*** SUPPLIED DATA ***
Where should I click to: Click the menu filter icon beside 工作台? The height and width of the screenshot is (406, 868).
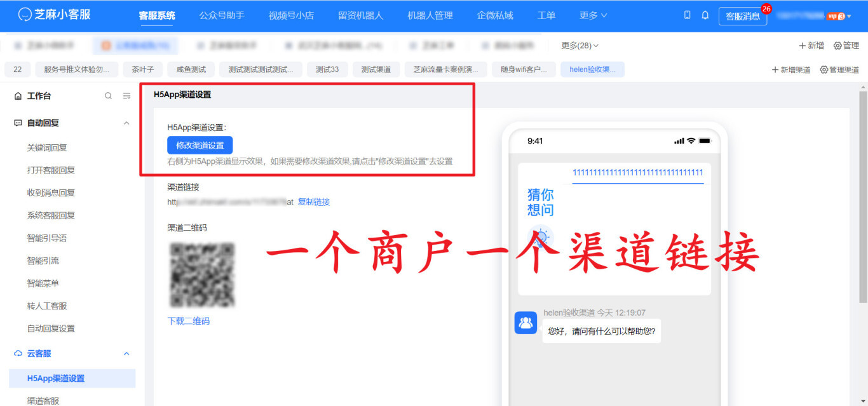[126, 96]
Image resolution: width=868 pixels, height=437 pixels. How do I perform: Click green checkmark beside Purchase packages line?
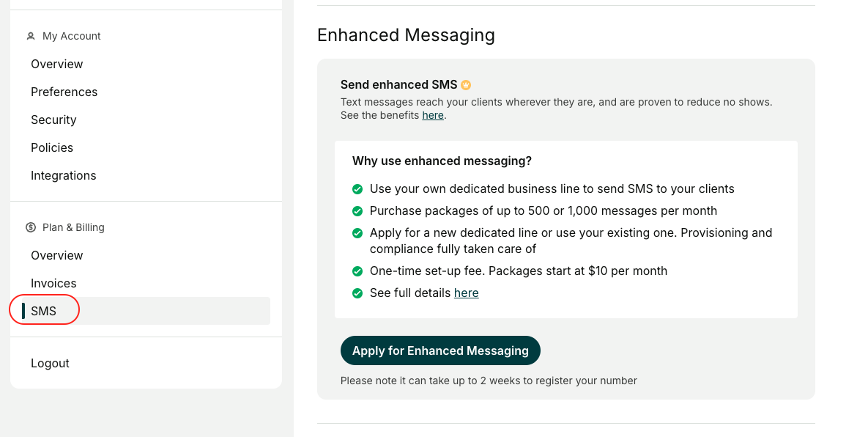pos(357,211)
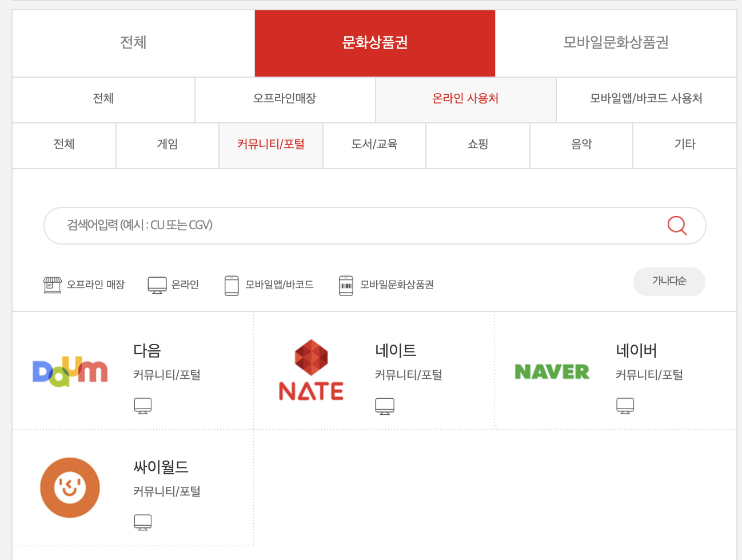Screen dimensions: 742x560
Task: Click the 오프라인 매장 store legend icon
Action: (53, 284)

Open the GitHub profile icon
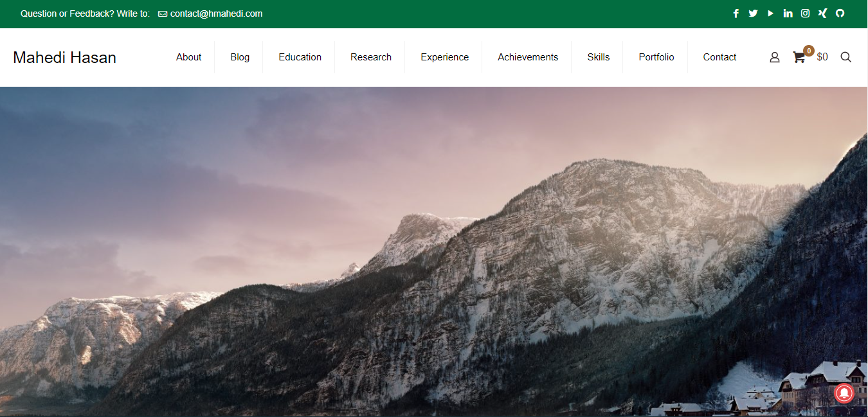click(840, 13)

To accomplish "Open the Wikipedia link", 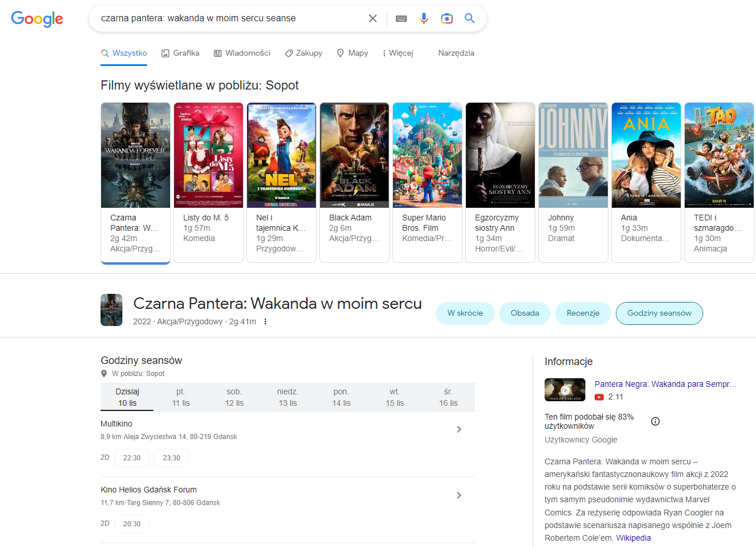I will 633,538.
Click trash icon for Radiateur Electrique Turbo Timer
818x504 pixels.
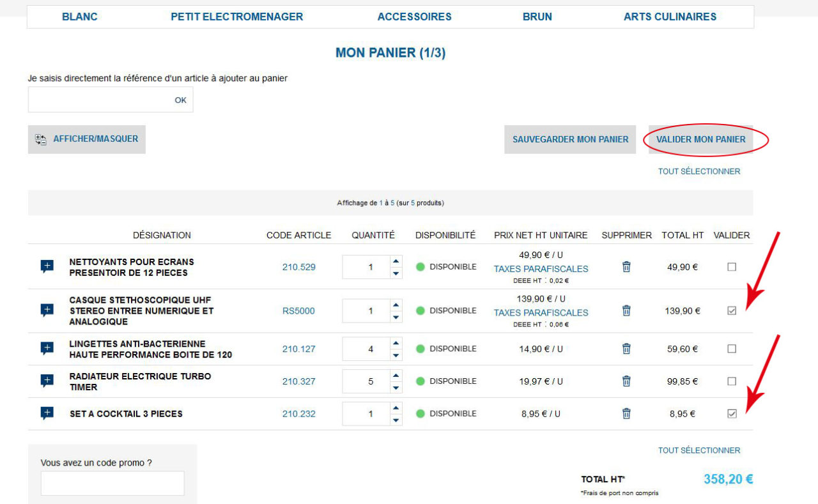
*** End of SUPPLIED DATA ***
Reproduce only the lines from the line with "Click trash icon" to the end of the entries. Keep both ends, copy them exactly, and omit every picture.

• **SOLUTION TO THE PROBLEM**
Click trash icon for Radiateur Electrique Turbo Timer
818x504 pixels.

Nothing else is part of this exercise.